Per lei, lei che mi tagliava i tendini, mi stirava i muscoli, mi scheggiava le ossa. Ma non potevo farne a meno per sentirmi vivo! E quando nei rari momenti di passaggio, un fiato di benessere mi alitava sulle spalle, soffrivo, per quella follia in assenza, per il non pensarla abbastanza, per la spiacevole sensazione di abbandono che il lasciare gli inferi mi infondeva. 
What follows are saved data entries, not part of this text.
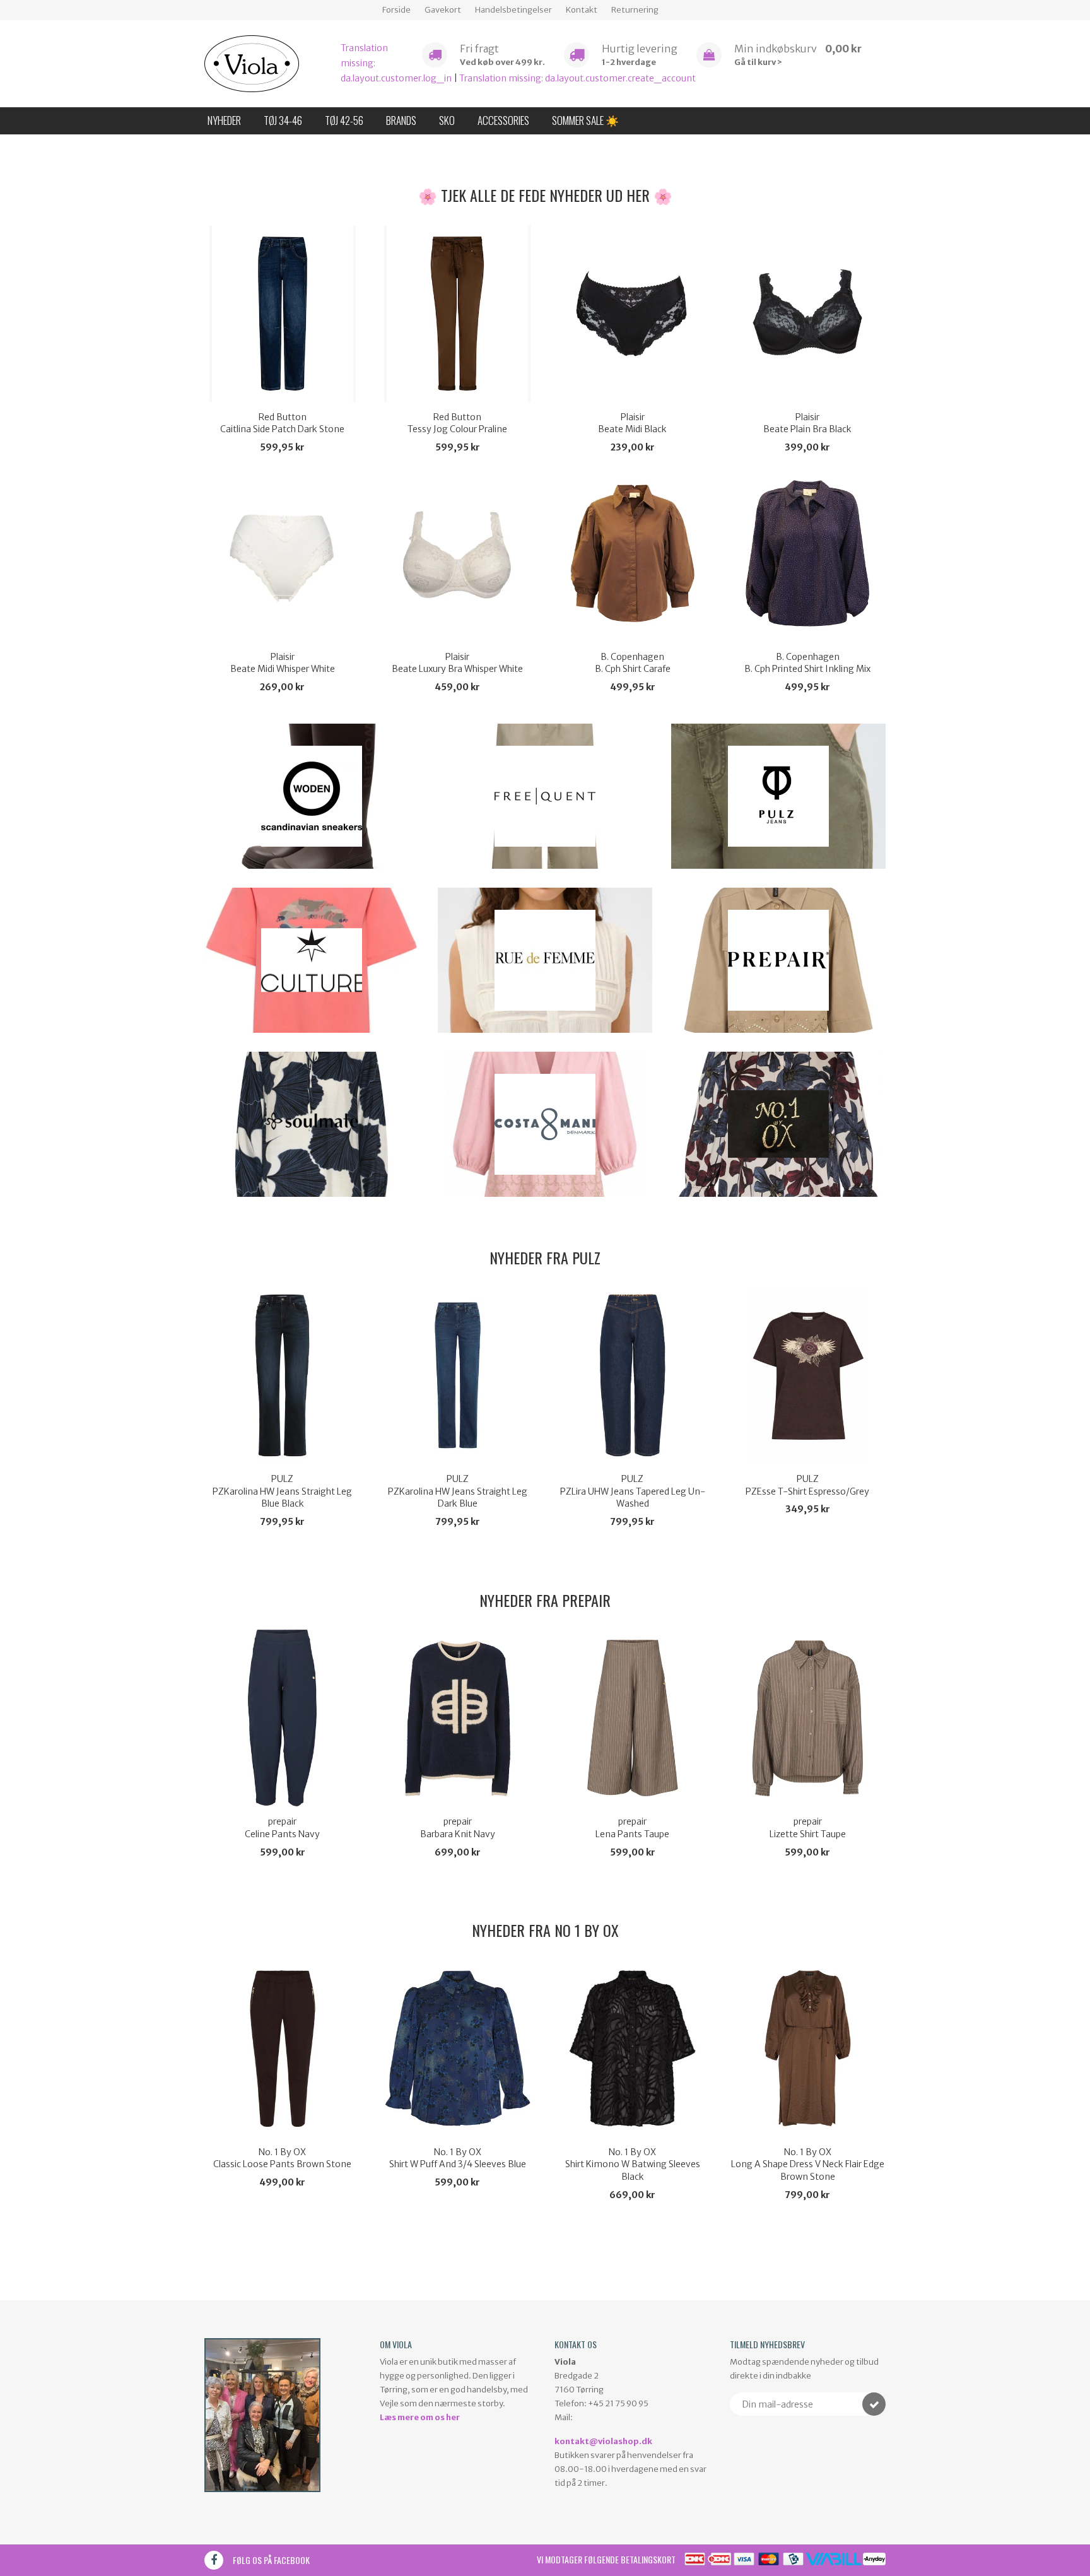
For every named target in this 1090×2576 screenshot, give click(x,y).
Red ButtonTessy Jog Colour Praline (457, 423)
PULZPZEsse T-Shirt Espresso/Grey (807, 1485)
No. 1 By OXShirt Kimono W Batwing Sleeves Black (632, 2164)
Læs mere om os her (420, 2417)
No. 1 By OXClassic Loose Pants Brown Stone (282, 2158)
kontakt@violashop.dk (603, 2441)
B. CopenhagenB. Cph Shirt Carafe (633, 663)
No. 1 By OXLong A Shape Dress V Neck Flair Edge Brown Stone (807, 2164)
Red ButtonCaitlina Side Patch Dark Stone (282, 423)
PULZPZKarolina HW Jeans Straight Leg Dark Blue (457, 1491)
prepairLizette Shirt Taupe (808, 1828)
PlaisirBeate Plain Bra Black (807, 423)
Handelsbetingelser (513, 9)
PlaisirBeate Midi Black (632, 423)
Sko (447, 120)
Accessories (503, 120)
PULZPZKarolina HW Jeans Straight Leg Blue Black (282, 1491)
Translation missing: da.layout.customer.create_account (577, 78)
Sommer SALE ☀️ (585, 120)
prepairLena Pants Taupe (632, 1828)
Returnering (635, 9)
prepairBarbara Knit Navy (457, 1828)
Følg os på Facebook (271, 2560)
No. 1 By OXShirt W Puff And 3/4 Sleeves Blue (457, 2158)
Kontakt (581, 9)
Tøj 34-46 (283, 120)
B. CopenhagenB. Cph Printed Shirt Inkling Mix (807, 663)
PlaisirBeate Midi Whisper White (282, 663)
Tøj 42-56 (344, 120)
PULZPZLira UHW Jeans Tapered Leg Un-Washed (632, 1491)
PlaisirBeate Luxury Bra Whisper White (457, 663)
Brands (401, 120)
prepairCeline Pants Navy (282, 1828)
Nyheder (224, 120)
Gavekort (443, 9)
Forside (396, 9)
“T’amo d’odio”- le dissi, in quell’unico giorno in cui ne fui capace- Lei sprigionò odore di fiera in caccia, tacque. Gli occhi mi saltarono dalle orbite e un tremito da febbre gialla mi prese. Finché stramazzai al suolo, sudato, furioso, indifeso. Fu un raggio di luna ad aiutarli a ritrovarmi su una panchina a nord del parco, dove l’umidità della notte marca ogni stagione. Avevo gli occhi finalmente chiusi e le labbra disegnate in un sorriso. Le mani erano nere, brucianti, come due tizzoni ardenti. Non vollero spiegarsi mai cosa mi avvenne. Prima.